Effect of nusinersen on respiratory function in paediatric spinal muscular atrophy types 1-3.

INTRODUCTION: Nusinersen is used in spinal muscular atrophy (SMA) to improve peripheral muscle function; however, respiratory effects are largely unknown. AIM: To assess the effects of nusinersen on respiratory function in paediatric SMA during first year of treatment. METHODS: A prospective observational study in paediatric patients with SMA who began receiving nusinersen in Queensland, Australia, from June 2018 to December 2019. Outcomes assessed were the age-appropriate respiratory investigations: spirometry, oscillometry, sniff nasal inspiratory pressure, mean inspiratory pressure, mean expiratory pressure, lung clearance index, as well as polysomnography (PSG) and muscle function testing. Lung function was collected retrospectively for up to 2 years prior to nusinersen initiation. Change in lung function was assessed using mixed effects linear regression models, while PSG and muscle function were compared using the Wilcoxon signed-rank test. RESULTS: Twenty-eight patients (15 male, aged 0.08-18.58 years) were enrolled: type 1 (n=7); type 2 (n=12); type 3 (n=9). The annual rate of decline in FVC z-score prior to nusinersen initiation was -0.58 (95% CI -0.75 to -0.41), and post initiation was -0.25 (95% CI -0.46 to -0.03), with a significant difference in rate of decline (0.33 (95% CI 0.02 to 0.66) (p=0.04)).
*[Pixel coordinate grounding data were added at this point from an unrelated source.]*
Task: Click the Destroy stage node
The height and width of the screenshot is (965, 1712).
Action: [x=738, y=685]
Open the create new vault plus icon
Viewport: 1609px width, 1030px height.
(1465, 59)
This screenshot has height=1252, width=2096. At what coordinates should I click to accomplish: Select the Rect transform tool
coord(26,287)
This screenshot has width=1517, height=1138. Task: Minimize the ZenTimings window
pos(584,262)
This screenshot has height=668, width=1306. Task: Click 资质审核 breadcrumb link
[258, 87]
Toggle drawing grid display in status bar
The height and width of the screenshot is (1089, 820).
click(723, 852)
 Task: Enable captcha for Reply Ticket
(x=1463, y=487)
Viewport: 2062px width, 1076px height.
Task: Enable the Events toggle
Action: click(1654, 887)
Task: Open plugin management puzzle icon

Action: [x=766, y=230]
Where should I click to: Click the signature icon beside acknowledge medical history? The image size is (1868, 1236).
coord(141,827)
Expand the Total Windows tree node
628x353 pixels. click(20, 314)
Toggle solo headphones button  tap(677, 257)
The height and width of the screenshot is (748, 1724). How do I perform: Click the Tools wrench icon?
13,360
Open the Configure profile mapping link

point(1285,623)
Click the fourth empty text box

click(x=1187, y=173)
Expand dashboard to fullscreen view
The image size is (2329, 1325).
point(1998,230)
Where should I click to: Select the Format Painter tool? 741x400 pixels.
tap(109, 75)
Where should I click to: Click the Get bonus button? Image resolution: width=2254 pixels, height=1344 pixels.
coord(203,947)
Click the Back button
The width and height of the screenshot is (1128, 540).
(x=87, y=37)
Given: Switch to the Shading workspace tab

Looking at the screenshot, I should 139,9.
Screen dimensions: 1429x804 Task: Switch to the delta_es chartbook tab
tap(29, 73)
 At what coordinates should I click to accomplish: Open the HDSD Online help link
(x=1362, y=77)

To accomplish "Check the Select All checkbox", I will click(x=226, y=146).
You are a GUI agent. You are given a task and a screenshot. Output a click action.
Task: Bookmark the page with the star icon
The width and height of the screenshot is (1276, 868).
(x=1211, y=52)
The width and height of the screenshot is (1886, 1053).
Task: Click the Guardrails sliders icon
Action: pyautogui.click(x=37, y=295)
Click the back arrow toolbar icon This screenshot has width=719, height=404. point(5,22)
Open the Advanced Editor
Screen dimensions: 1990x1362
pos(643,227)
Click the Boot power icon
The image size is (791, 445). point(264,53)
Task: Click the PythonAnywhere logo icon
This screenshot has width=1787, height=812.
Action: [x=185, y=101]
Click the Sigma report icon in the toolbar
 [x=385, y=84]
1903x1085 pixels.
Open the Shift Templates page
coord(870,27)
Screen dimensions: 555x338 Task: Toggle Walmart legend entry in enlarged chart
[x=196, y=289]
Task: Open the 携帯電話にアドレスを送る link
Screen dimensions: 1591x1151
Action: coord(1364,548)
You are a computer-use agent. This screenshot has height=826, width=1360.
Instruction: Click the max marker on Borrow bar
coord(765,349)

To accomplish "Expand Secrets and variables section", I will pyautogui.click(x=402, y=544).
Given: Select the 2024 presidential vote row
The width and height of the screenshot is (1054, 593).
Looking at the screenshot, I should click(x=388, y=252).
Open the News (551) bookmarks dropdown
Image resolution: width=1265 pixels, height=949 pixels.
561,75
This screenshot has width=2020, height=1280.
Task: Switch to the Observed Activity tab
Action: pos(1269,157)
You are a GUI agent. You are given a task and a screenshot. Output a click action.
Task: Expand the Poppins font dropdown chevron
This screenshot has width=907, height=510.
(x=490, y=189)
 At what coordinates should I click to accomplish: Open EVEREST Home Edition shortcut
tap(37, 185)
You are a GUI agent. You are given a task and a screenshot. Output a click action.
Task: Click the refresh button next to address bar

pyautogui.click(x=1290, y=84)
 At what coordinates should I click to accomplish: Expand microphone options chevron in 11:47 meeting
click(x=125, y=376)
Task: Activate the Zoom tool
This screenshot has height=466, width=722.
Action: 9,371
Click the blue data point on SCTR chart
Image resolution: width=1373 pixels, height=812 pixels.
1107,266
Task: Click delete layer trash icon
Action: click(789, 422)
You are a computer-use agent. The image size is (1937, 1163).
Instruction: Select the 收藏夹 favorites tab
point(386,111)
Most lung function measures were largely unchanged in the year post nusinersen initiation. The total Apnoea-Hypopnoea Index (AHI) was reduced from a median of 5.5 events/hour (IQR 2.1-10.1) at initiation to 2.7 events/hour (IQR 0.7-5.3) after 1 year (p=0.02). All SMA type 1% and 75% of SMA types 2 and 3 had pre-defined peripheral muscle response to nusinersen. CONCLUSION: The first year of nusinersen treatment saw reduced lung function decline (especially in type 2) and improvement in AHI.